A multidrug resistance gene (mdr) has been cloned from Streptomyces pristinaespiralis, a producer of two antibiotics having synergistic activities together known as pristinamycin. This gene, ptr, provides resistance not only to two structurally dissimilar compounds (pristinamycin I, PI; pristinamycin II, PII) and the natural pristinamycin mixture but also to rifampicin. Mutagenesis and subcloning of ptr localized it to a 2 kb region which was sequenced and analyzed. It contained an open reading frame of 1506 bp which encoded a putative membrane protein with 14 hydrophobic domains, and showed sequence similarity to a superfamily of bacterial proteins that employ transmembrane electrochemical gradients to catalyse active efflux of various antibiotics and toxic compounds.

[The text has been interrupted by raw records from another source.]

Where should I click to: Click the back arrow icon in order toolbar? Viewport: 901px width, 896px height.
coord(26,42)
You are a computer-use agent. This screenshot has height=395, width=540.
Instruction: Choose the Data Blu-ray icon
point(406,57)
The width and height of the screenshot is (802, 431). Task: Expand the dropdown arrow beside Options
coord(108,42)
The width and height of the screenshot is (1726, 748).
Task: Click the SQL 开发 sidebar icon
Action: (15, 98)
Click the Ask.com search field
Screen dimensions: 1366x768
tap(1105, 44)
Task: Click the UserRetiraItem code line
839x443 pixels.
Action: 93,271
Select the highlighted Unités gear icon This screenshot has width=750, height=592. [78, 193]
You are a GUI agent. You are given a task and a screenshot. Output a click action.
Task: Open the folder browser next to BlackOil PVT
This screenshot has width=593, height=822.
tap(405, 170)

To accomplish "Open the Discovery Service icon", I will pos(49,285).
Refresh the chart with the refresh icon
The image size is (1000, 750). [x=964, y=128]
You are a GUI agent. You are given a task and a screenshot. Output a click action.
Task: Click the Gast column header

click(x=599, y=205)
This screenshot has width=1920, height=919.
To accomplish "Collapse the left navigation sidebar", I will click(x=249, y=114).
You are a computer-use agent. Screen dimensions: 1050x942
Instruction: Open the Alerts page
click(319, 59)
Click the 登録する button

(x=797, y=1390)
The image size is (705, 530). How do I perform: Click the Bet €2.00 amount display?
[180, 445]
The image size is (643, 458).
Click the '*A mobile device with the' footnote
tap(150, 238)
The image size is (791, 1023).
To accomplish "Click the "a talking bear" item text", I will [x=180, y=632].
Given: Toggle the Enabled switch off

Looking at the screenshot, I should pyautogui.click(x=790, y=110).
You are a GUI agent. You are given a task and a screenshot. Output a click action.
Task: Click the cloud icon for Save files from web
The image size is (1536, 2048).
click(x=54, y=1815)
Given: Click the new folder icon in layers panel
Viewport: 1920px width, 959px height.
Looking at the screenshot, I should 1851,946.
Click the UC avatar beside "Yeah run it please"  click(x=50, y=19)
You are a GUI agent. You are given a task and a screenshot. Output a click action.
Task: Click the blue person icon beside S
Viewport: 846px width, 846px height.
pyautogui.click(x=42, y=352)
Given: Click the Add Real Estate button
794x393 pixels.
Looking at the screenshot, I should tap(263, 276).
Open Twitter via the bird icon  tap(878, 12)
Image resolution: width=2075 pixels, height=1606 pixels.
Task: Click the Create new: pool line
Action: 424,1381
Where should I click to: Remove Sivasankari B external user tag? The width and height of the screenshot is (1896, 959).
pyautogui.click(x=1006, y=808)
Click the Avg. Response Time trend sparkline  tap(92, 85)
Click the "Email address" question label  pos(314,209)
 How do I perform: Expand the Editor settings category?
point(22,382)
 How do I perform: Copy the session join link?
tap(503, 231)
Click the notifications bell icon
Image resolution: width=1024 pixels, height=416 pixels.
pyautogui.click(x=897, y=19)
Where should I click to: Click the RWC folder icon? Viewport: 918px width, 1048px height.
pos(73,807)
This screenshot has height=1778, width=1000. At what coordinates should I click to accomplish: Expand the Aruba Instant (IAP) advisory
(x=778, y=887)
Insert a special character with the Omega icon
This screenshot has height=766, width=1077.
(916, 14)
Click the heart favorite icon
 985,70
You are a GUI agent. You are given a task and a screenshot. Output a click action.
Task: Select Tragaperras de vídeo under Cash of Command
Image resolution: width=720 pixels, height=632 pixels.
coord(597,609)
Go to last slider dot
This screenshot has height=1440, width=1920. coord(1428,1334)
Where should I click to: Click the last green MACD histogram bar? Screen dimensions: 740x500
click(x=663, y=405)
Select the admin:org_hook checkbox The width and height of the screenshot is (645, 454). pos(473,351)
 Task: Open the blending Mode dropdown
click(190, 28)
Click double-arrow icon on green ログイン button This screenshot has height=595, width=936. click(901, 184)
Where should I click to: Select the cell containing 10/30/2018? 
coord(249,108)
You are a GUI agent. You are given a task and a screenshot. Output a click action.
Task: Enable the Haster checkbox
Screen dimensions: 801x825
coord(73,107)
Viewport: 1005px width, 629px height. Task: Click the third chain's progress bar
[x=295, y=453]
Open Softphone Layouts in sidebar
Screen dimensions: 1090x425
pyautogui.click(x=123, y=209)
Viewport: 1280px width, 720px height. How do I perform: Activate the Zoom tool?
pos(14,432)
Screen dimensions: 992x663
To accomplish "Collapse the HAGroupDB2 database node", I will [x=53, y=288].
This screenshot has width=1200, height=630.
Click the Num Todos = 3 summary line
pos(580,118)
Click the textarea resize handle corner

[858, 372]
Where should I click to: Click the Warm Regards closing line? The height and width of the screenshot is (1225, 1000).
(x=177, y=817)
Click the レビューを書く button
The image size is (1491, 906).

Ptr was most similar to a subfamily which included other mdr genes and antibiotic transport genes associated with antibiotic biosynthetic gene clusters in actinomycetes. In vitro coupled transcription-translation experiments were used to identify the ptr gene product. Analysis of the upstream region did not reveal a divergently transcribed repressor gene, as is the case for several related resistance determinants involved in antibiotic transport, suggesting that ptr is regulated by a different mechanism. Transcriptional analyses of this gene, carried out in both S. pristinaespiralis and Streptomyces lividans, indicated the same transcriptional start point and predicted -10 and -35 hexamers which were somewhat similar to Streptomyces vegetative-type promoters.